Records for the exercise:
⁂

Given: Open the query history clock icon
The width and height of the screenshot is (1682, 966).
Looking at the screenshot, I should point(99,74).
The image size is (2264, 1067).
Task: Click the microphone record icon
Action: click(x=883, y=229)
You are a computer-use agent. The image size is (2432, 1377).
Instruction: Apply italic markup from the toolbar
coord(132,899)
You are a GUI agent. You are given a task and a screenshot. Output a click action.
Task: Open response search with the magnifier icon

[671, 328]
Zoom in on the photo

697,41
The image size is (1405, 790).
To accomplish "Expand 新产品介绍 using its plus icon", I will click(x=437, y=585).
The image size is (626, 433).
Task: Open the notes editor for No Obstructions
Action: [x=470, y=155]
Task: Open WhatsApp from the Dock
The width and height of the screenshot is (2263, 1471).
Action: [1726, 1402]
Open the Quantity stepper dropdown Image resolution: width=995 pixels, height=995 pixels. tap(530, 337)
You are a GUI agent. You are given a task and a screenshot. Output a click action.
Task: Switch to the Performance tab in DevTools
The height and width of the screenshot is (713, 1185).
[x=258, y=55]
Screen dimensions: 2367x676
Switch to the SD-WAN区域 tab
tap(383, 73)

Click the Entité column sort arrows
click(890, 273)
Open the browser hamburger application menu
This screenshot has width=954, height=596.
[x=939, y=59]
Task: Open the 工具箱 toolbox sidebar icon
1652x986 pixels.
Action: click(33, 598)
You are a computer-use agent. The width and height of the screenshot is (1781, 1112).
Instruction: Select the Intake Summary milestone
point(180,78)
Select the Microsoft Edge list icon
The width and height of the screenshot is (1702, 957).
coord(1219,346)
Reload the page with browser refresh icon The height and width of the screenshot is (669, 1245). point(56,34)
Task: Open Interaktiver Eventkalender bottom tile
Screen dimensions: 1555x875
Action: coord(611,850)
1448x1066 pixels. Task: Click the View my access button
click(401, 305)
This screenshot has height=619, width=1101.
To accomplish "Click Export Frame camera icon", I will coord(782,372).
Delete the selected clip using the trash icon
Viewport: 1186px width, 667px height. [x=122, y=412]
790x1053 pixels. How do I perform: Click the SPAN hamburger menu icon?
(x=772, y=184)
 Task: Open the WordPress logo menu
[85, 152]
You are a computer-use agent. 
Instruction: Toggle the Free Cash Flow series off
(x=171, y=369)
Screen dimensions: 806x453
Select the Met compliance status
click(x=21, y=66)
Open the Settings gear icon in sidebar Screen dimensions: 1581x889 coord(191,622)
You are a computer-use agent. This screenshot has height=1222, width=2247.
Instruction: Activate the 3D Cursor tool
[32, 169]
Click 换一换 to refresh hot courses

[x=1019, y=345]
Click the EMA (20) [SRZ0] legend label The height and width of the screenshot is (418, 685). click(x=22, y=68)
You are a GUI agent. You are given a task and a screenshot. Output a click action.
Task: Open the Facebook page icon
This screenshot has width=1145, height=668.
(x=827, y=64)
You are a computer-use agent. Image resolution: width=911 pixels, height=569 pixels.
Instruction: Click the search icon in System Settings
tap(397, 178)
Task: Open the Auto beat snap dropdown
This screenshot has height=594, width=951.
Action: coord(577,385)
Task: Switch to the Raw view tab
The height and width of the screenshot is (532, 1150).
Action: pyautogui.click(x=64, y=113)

⁂

Work instructions: Exactly reproduce the lines that run from the line with "Task: Switch to the Raw view tab" through the last line of the records, inclusive.

Problem solution:
Task: Switch to the Raw view tab
The height and width of the screenshot is (532, 1150).
Action: pyautogui.click(x=64, y=113)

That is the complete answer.